LisaGraceBooks said:


> David, don't put words in my mouth. Rankings are subjective. Glass half full, glass half empty. Both are right. Amazon puts books arbitrarily (only through criteria known to them) on lists and off lists.
> Example: I was on Kindle - teen kindle horror (My current ranking in kindle store is around 15K-20K) Look at the current #10 book in the Kindle store now for this category: http://www.amazon.com/s/ref=nb_sb_ss_i_0_11?url=search-alias%3Ddigital-text&field-keywords=teen+horror&sprefix=Teen+horror
> 
> Ranking #138,000+ Now why is a book that is ranked 138,000 replacing me?


Ah, that's a sort by "relevance," not by "best-selling." That has more to do with keywords and other arcana. For example, if you do a general search on Amazon for "epic fantasy," my free novella comes up as #1. It doesn't mean it's the bestselling epic fantasy book in the kindle store.


Spoiler



he says bitterly


----------



## Lisa Grace (Jul 3, 2011)

I think it's rather naive to assume that rankings or any of the lists on Amazon are based strictly on sales. They wouldn't need algorithims then, it would just be a straight shot. They're trying to predict future buying patterns based on past buying patterns. Since this field of study in real time is so new, they're experimenting all the time to refine and maximize sales. How many you have sold in the last hour is not nearly as important as figuring out what the reader is most likely to purchase next.


----------



## MosesSiregarIII (Jul 15, 2010)

LisaGraceBooks said:


> I think it's rather naive to assume that rankings or any of the lists on Amazon are based strictly on sales. They wouldn't need algorithims then, it would just be a straight shot. They're trying to predict future buying patterns based on past buying patterns. Since this field of study in real time is so new, they're experimenting all the time to refine and maximize sales. How many you have sold in the last hour is not nearly as important as figuring out what the reader is most likely to purchase next.


But if you go to any bestselling kindle list (such as a bestselling genre category), the books _are_ ranked according to Amazon's sales ranking. The formula itself is arcane and it heavily weights recent sales while also supporting books that have sold well over time. But that's only based on kindle sales. There's no good evidence to the contrary that says physical books factor into the weighting on the specific kindle bestseller lists.

This stuff is definitely confusing.


----------



## Nathan Lowell (Dec 11, 2010)

It's also a "search" not a "list" ... 

Start with Kindle > eBooks > Fiction and keep drilling. You'll find the lists.

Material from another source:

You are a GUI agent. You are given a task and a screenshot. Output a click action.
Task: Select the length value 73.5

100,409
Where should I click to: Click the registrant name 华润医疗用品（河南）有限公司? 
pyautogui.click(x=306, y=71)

I've yet to see a best-seller list that wasn't in sales rank order. Not that I've looked much beyond my own...

Now, how they calculate the sales rank ... that's a bit of a black box, but it looks very much like a smoothed average of sales over time. At one point the smoothing window was quite long (a few weeks), for awhile earlier in the year it was rather short (a few days), and I think it's probably something in the order of 7 to 10 days at the moment. Just a guess based on watching my own sales trend lines. It's difficult to predict because it's a rank order based on the activity of books I'm not tracking, but it seems generally pretty reliable. 

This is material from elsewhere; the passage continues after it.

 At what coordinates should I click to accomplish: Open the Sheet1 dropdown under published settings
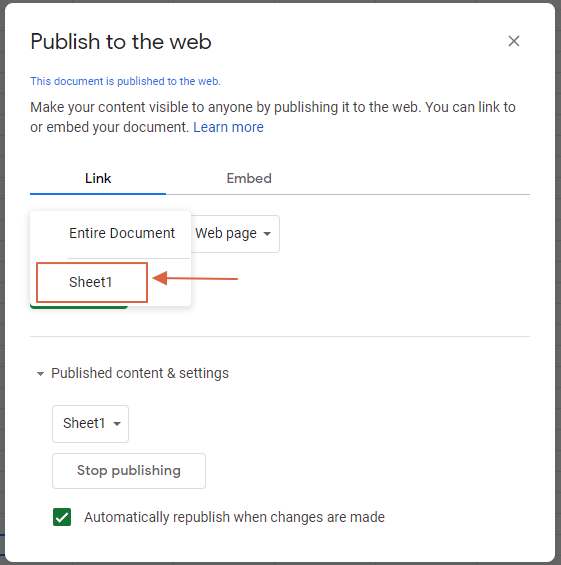coord(90,424)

So, yeah, color me naive, but Occam's Razor holds for me.


----------



## Lisa Grace (Jul 3, 2011)

MosesSiregarIII said:


> Ah, that's a sort by "relevance," not by "bestselling." That has more to do with keywords and other arcana. For example, if you do a general search on Amazon for "epic fantasy," my free novella comes up as #1. It doesn't mean it's the bestselling epic fantasy book in the kindle store.
> 
> 
> Spoiler
> ...


If you go back to my original post, I was talking about the algorithms. I only used the words "best selling" to refer to the books that are out in print and the book stores , not to the lists.


----------



## David &#039;Half-Orc&#039; Dalglish (Feb 1, 2010)

LisaGraceBooks said:


> David, don't put words in my mouth. Rankings are subjective. Glass half full, glass half empty. Both are right. Amazon puts books arbitrarily (only through criteria known to them) on lists and off lists.
> Example: I was on Kindle - teen kindle horror (My current ranking in kindle store is around 15K-20K) Look at the current #10 book in the Kindle store now for this category: http://www.amazon.com/s/ref=nb_sb_ss_i_0_11?url=search-alias%3Ddigital-text&field-keywords=teen+horror&sprefix=Teen+horror
> 
> Ranking #138,000+ Now why is a book that is ranked 138,000 replacing me?


You've got to be kidding me.

You went to Kindle store and typed in "Teen Horror" into their search engine, and you think *that* is a seller list?

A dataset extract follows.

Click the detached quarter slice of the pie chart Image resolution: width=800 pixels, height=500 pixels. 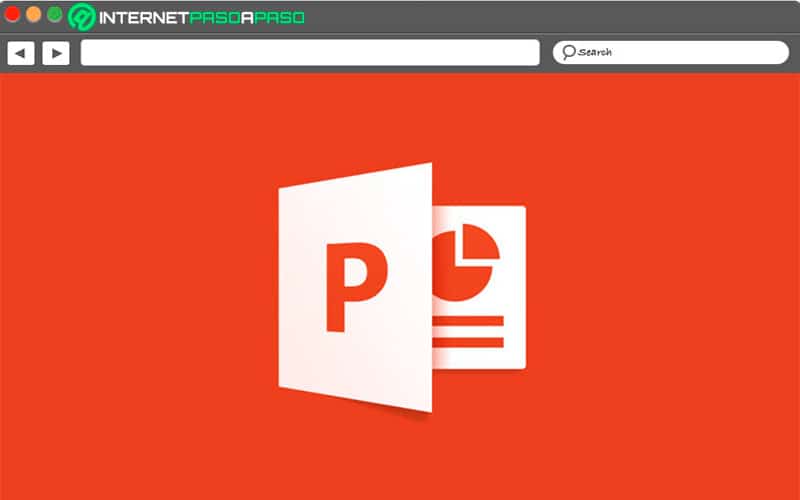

> But the kindle rankings are not just Kindle books. They are weighted. We can agree to disagree.


If you're going to use the word rankings, then everyone in the world will assume you mean the paid rankings aka their best seller lists. And go to that #10 book you mentioned. See it on any sort of bestseller list? Anything at all? It's not in any category at all, because its ranking isn't high enough. How in the world does this, in any way, imply Amazon is weighting book sales to modify the kindle sales rankings?

Now if you wanted, you could make the claim Amazon favors traditional publishers over indie when it comes to search terms, except that list for teen horror appears to have far more indies than traditional authors on it.



LisaGraceBooks said:


> I think it's rather naive to assume that rankings or any of the lists on Amazon are based strictly on sales. They wouldn't need algorithims then, it would just be a straight shot. They're trying to predict future buying patterns based on past buying patterns. Since this field of study in real time is so new, they're experimenting all the time to refine and maximize sales. How many you have sold in the last hour is not nearly as important as figuring out what the reader is most likely to purchase next.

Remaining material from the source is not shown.